**TRECHO DE ORIGEM:**
* * * * *
Apesar disso, a problemática posta pelo longa vai se definindo com clareza: as perspectivas de atuação do intelectual radical, na atual configuração da luta política, diante daqueles (e não com aqueles) que poderiam a ele aliar-se ou aceitar seu apoio. Esses companheiros pretendidos, porém, organizam-se na defesa de pautas que, se não são antagônicas entre si, também não são apresentadas em articulação com uma luta anticapitalista, que parece ser o foco da concepção e da vontade políticas de Safatle.

A aliança pela qual se esforça o intelectual encontra obstáculos pelo fato de que, em seu intuito voluntário de comunicar-se, sem proposições assertivas, lança questões que não são respondidas ou sequer levadas em conta. Isso ocorre na cena com um representante do “povo politizado” (Valmir do Coco) bem como na negativa categórica do grupo de militantes no Capão Redondo de dialogar com Safatle. Revela-se assim não apenas o impasse vivido pelo intelectual de classe média mas também o desencontro entre as lutas de alguns movimentos sociais centrados em questões específicas e a tentativa de, respeitando-as, canalizar suas energias e fomentar a ampliação do alcance da luta. No entanto, o problema é ainda mais complexo, uma vez que não se sabe efetivamente se a luta dos identitaristas não visa à transformação revolucionária, já que eles não abrem o jogo.
* * * * *
**MATERIAL FORNECIDO:**
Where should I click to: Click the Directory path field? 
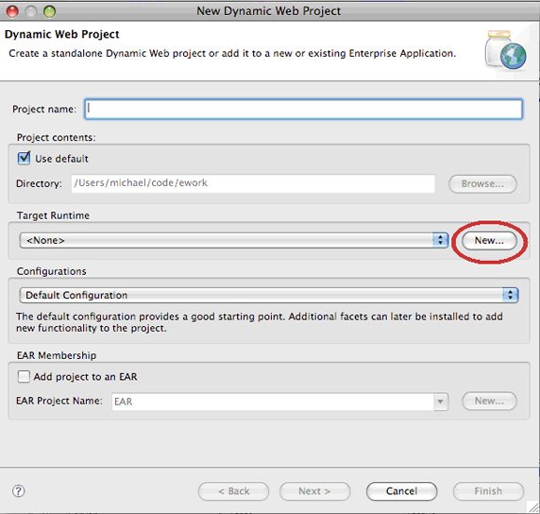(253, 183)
* * * * *
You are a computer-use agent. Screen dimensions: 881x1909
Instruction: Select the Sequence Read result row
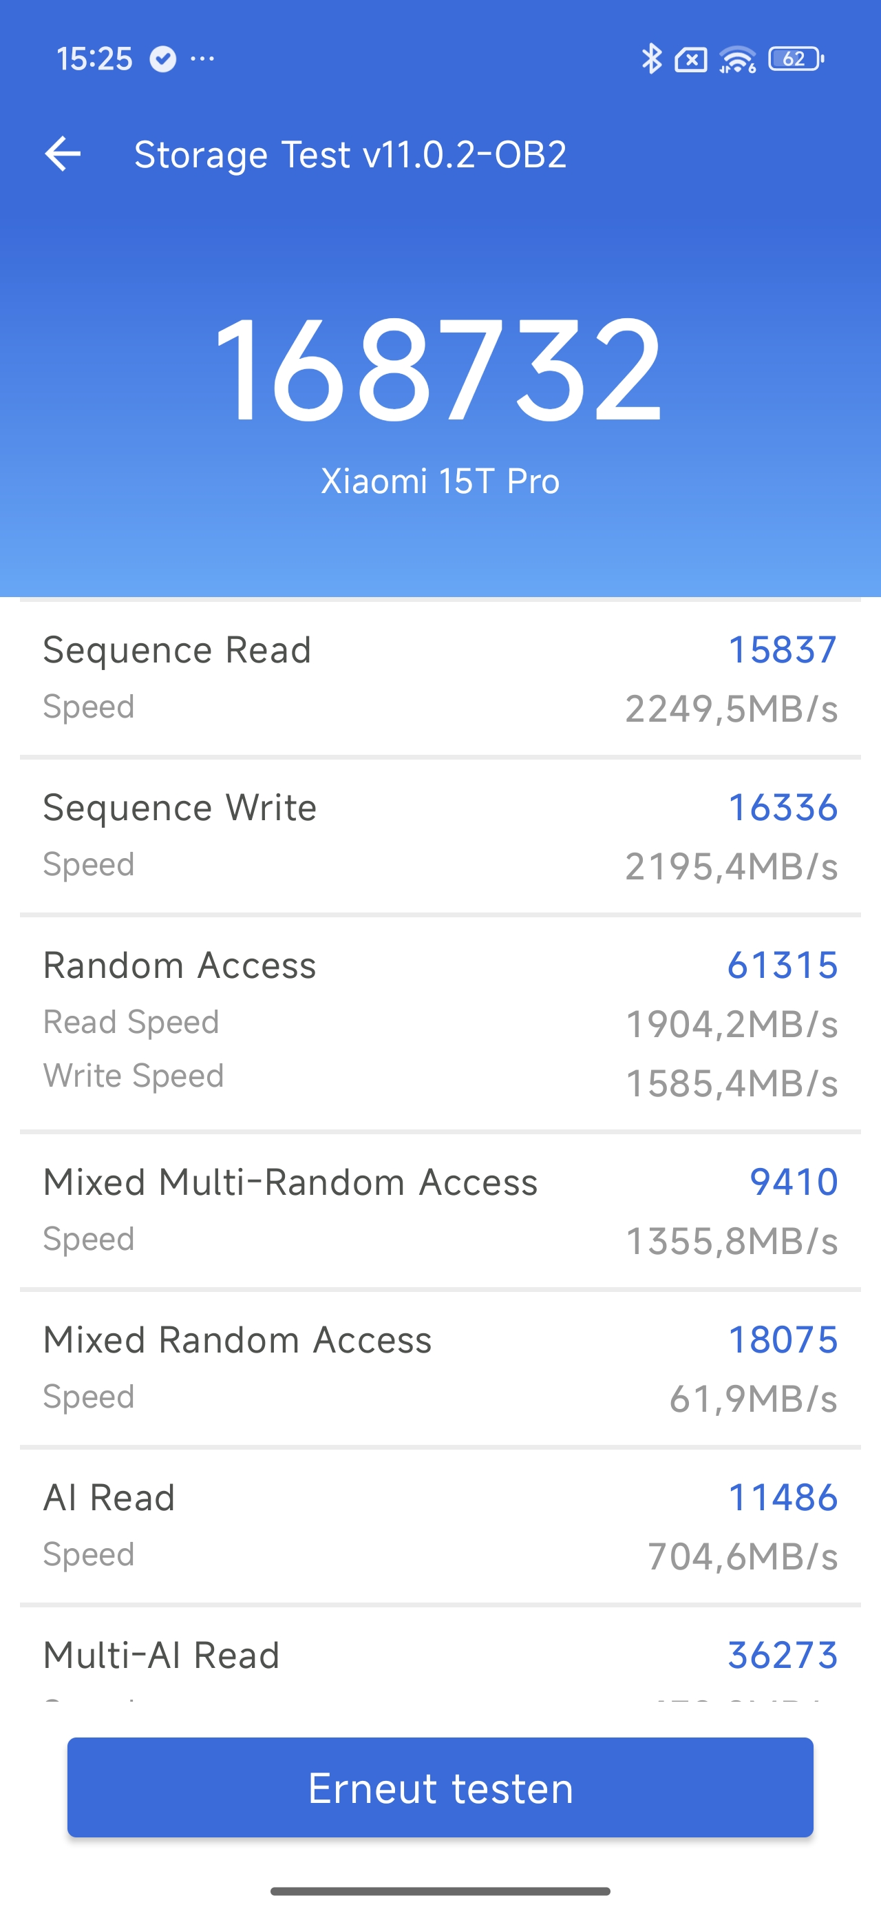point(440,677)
* * * * *
**TAREFAS A REALIZAR:**
[1] Liste todos os nomes próprios que aparecem no trecho de origem. Se um nome aparecer mais de uma vez, cite-o só uma vez.
[2] Reproduza, do trecho de origem, a passagem que vai de "Apesar disso, a" até "políticas de Safatle.".

**RESPOSTAS DO EXERCÍCIO:**
[1] Safatle, Valmir do Coco e Capão Redondo.

[2]
Apesar disso, a problemática posta pelo longa vai se definindo com clareza: as perspectivas de atuação do intelectual radical, na atual configuração da luta política, diante daqueles (e não com aqueles) que poderiam a ele aliar-se ou aceitar seu apoio. Esses companheiros pretendidos, porém, organizam-se na defesa de pautas que, se não são antagônicas entre si, também não são apresentadas em articulação com uma luta anticapitalista, que parece ser o foco da concepção e da vontade políticas de Safatle.